Promieniałaś. Tak bardzo cieszyłem się, że z dnia na dzień stawałaś się coraz radośniejsza. Nie sądziłem, że ta skala wciąż może się zwiększać. Rozpoznawałem, kiedy ona ciągle rosła. Rozpoznawałem różne rodzaje szczęścia, które przeżywałaś. Za każdym razem to pozytywne uczucie wyglądało inaczej. Tak samo jak inne wyrażane przez ciebie emocje – gniew, smutek, zaskoczenie, niepokój, zadowolenie, zmęczenie, zawstydzenie.

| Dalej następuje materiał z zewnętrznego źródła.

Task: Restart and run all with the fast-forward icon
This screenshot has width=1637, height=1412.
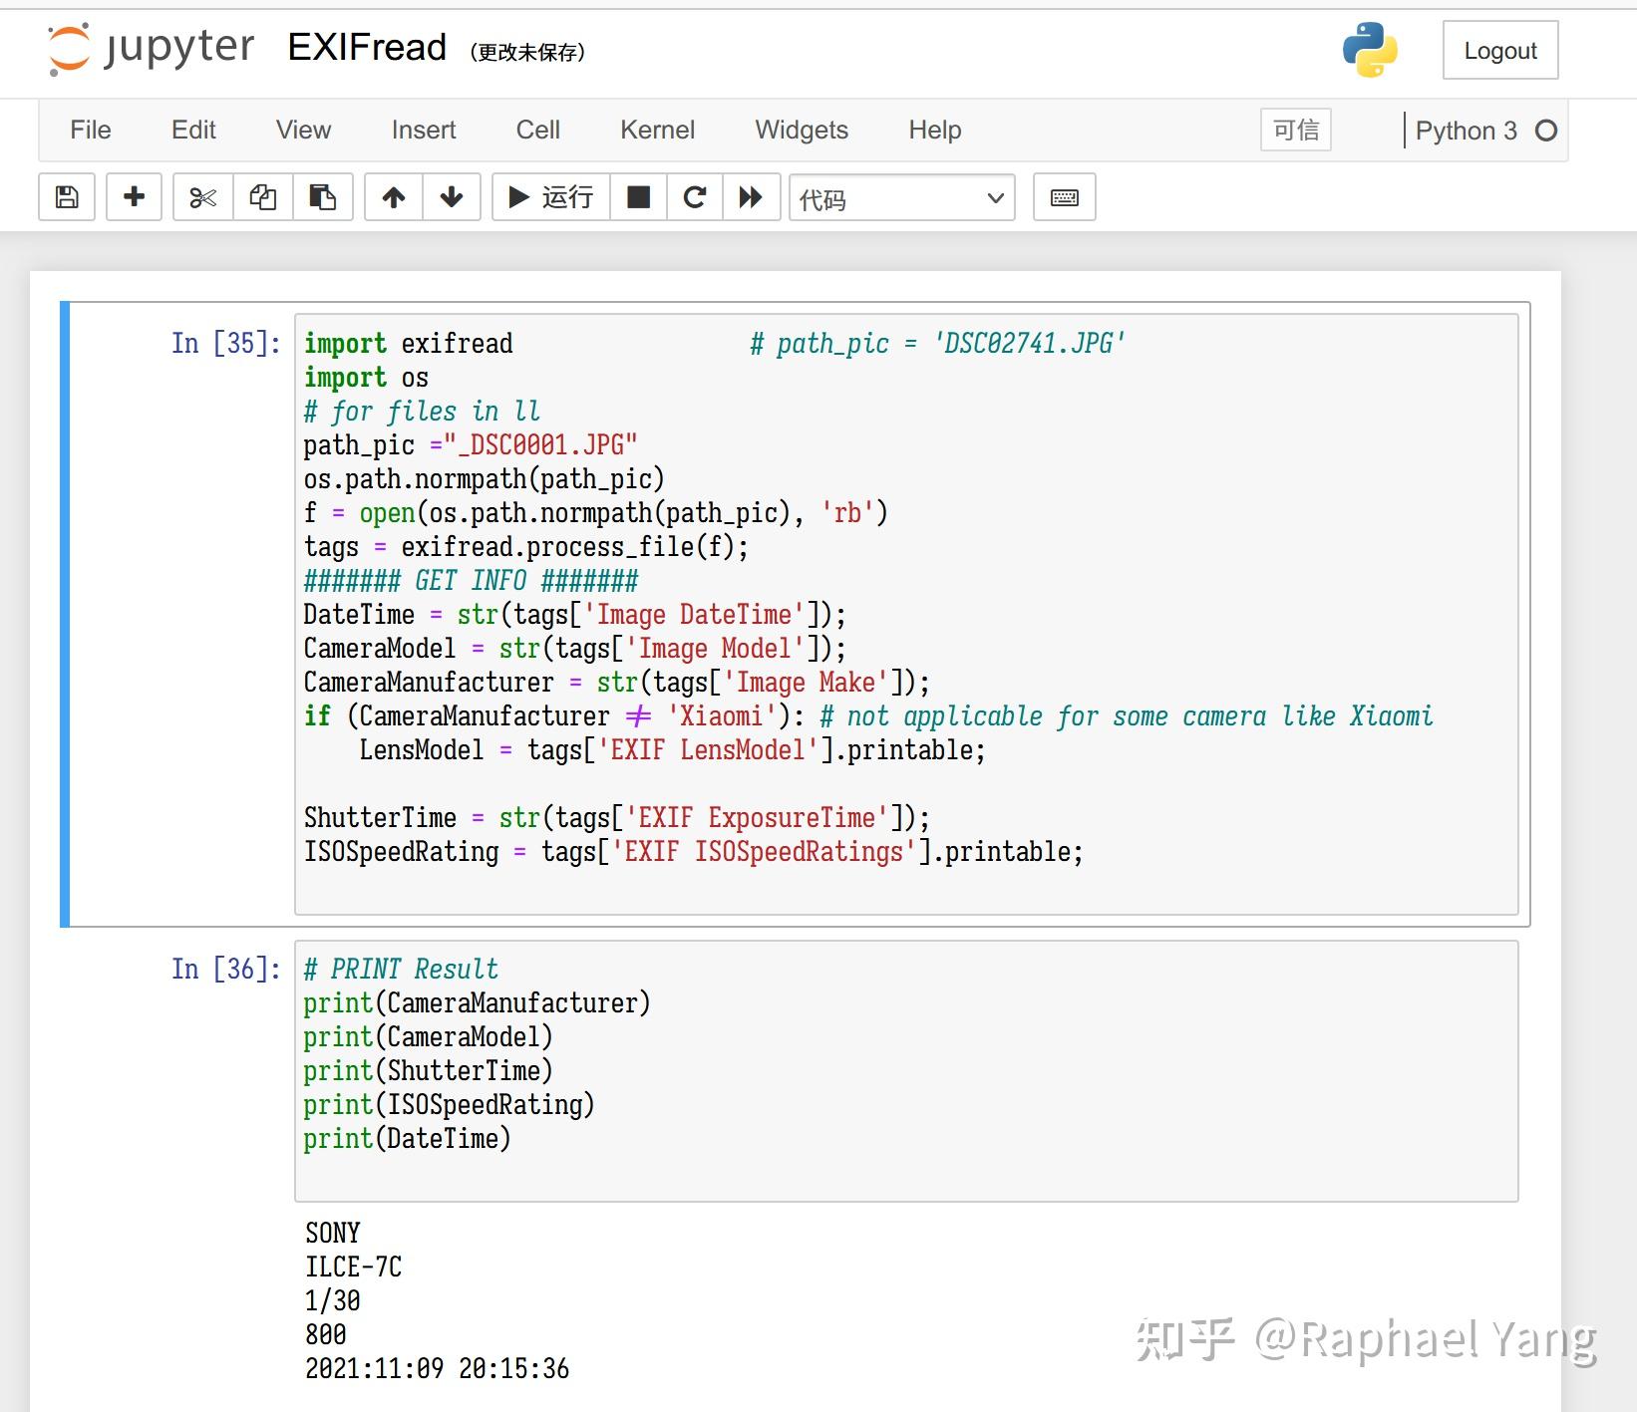Action: click(x=751, y=197)
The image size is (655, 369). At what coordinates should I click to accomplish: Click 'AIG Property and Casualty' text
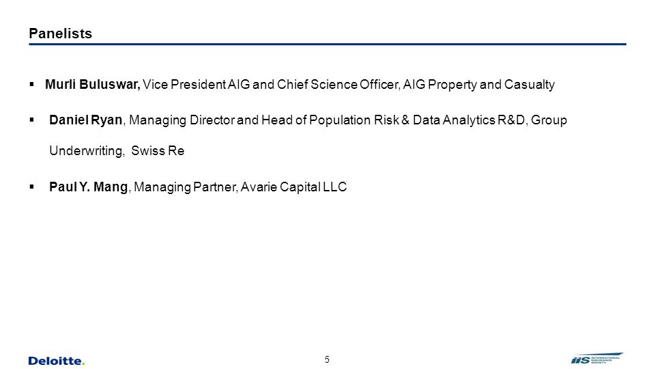point(479,85)
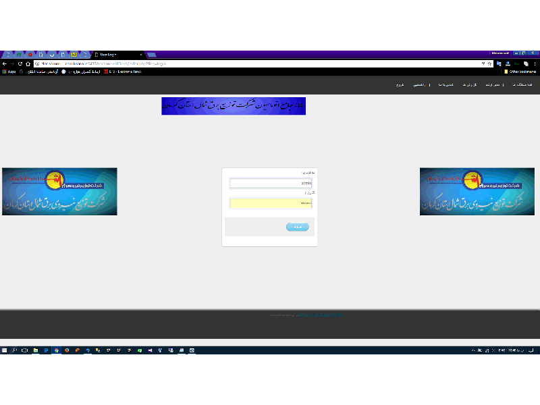Viewport: 540px width, 405px height.
Task: Click the username field containing admin
Action: [x=271, y=183]
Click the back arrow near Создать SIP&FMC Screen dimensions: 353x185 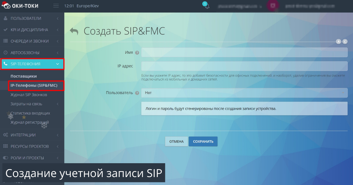(74, 31)
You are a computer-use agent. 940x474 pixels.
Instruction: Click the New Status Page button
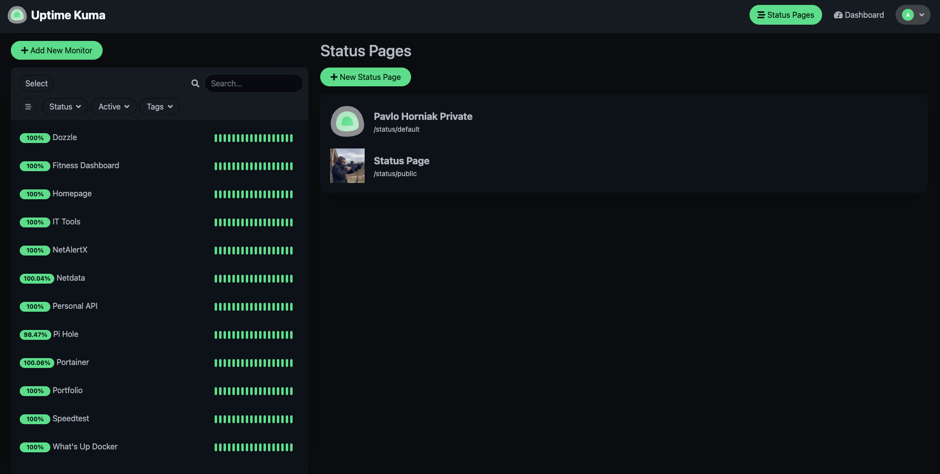pyautogui.click(x=365, y=77)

Tylko twoja miłość do mnie była ciągle taka sama. Największa. Zapewniałaś mnie o tym nie tylko słownie. Widziałem to po tobie. W sposobie, jakim na mnie patrzyłaś, jak gładziłaś mnie po policzku, ściskałaś dłoń, przeczesywałaś moje włosy. W gestach, które czyniłaś. Myślisz, że tego nie wychwytywałem? Głupie kupienie mego ulubionego batonika odbierałem jako wyznanie mi miłości. Zabieranie kurtki na wszelki wypadek, gdy myślałem, że na zewnątrz wcale nie jest zimno, przypominanie mi o ważnych rzeczach, życzenie powodzenia na zawodach, mówienie, żebym bezpiecznie do ciebie wrócił. Każda twoja wiadomość, kiedy dzieliła nas odległość, sprawiała, że czułem się przez ciebie kochany. Samo twoje spojrzenie utwierdzało mnie w przekonaniu, że kochasz mnie ponad całe swoje życie.